» WHAT THE TASK ASKS:
Copy the data word for word, beginning at its first line and stopping after the line that contains "will [x=181, y=94].".

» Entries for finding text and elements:
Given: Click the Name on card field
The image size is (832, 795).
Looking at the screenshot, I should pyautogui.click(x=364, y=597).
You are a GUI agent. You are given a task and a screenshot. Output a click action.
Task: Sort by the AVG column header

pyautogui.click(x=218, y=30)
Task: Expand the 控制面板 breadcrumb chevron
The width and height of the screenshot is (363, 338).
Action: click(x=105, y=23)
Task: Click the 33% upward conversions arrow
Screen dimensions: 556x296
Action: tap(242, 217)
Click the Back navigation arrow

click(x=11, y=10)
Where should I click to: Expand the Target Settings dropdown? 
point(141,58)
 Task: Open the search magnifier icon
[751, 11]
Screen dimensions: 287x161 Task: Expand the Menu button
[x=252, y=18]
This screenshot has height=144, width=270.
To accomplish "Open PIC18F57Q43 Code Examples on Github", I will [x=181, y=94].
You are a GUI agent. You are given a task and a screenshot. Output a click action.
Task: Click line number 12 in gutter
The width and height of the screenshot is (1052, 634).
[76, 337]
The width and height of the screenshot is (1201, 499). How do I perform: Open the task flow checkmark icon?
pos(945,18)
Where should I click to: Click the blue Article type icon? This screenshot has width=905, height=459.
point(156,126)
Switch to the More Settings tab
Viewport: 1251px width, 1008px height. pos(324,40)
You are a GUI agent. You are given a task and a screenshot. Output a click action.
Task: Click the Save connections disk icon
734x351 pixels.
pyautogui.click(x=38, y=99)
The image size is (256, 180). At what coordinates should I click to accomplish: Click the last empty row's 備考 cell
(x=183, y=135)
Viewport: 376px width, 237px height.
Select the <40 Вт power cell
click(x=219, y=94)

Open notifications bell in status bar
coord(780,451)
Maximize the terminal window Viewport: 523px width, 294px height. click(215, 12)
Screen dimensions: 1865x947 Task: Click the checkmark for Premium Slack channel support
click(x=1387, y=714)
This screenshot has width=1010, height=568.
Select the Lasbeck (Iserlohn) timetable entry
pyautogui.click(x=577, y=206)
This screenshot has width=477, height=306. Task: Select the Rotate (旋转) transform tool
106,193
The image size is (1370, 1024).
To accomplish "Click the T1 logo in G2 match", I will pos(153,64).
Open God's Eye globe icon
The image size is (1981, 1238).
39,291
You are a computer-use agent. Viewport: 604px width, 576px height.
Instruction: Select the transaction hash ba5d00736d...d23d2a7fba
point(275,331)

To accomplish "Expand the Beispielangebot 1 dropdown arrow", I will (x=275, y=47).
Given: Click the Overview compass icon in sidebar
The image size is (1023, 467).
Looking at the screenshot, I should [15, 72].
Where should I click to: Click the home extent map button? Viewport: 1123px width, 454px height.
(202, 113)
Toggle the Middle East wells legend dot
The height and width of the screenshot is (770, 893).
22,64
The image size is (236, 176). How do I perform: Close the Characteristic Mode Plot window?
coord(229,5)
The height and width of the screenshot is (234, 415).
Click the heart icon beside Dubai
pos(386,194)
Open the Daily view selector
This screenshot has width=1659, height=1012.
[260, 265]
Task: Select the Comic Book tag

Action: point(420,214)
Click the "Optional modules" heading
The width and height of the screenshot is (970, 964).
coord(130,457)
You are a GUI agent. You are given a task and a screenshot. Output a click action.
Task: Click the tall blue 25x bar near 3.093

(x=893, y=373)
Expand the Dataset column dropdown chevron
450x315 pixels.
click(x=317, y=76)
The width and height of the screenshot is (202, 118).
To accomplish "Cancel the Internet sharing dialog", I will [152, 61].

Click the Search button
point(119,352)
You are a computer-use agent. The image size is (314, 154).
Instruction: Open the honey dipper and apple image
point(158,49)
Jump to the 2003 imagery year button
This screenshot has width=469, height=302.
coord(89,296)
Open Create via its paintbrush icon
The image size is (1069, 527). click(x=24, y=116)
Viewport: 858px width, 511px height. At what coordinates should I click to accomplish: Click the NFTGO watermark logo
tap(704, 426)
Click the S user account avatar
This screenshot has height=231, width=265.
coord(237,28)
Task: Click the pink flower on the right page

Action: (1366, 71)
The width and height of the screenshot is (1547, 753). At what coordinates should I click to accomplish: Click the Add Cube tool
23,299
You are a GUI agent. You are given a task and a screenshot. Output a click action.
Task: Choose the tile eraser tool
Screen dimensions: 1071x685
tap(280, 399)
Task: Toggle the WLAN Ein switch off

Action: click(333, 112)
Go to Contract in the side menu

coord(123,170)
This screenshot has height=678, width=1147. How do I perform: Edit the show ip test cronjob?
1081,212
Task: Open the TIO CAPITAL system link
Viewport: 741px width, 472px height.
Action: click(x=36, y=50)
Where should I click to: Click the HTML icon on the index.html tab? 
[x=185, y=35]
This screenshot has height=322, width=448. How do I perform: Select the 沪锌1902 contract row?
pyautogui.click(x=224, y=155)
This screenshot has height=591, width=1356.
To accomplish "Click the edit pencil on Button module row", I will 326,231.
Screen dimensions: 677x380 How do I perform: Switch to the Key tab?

» RESULT OF THIS TASK:
Given: Click the Name on card field
The image size is (832, 795).
Looking at the screenshot, I should pyautogui.click(x=364, y=597).
You are a GUI agent. You are given a task and a screenshot. Output a click action.
Task: Sort by the AVG column header

pyautogui.click(x=218, y=30)
Task: Expand the 控制面板 breadcrumb chevron
The width and height of the screenshot is (363, 338).
Action: click(x=105, y=23)
Task: Click the 33% upward conversions arrow
Screen dimensions: 556x296
Action: tap(242, 217)
Click the Back navigation arrow

click(x=11, y=10)
Where should I click to: Expand the Target Settings dropdown? 
point(141,58)
 Task: Open the search magnifier icon
[751, 11]
Screen dimensions: 287x161 Task: Expand the Menu button
[x=252, y=18]
This screenshot has height=144, width=270.
To accomplish "Open PIC18F57Q43 Code Examples on Github", I will [x=181, y=94].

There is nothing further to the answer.